→ Task prompt:
With images removed, return the whole listing exactly as written.

*** Begin section ***

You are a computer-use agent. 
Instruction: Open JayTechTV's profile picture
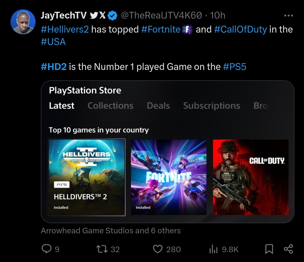pyautogui.click(x=23, y=22)
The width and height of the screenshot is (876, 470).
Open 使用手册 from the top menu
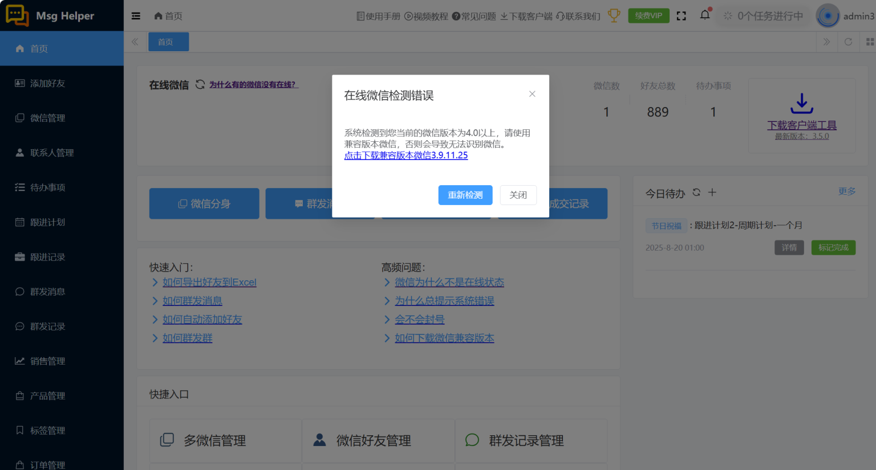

*** End section ***

→ Task output:
You are a computer-use agent. 
Instruction: Open JayTechTV's profile picture
pyautogui.click(x=23, y=22)
The width and height of the screenshot is (876, 470).
Open 使用手册 from the top menu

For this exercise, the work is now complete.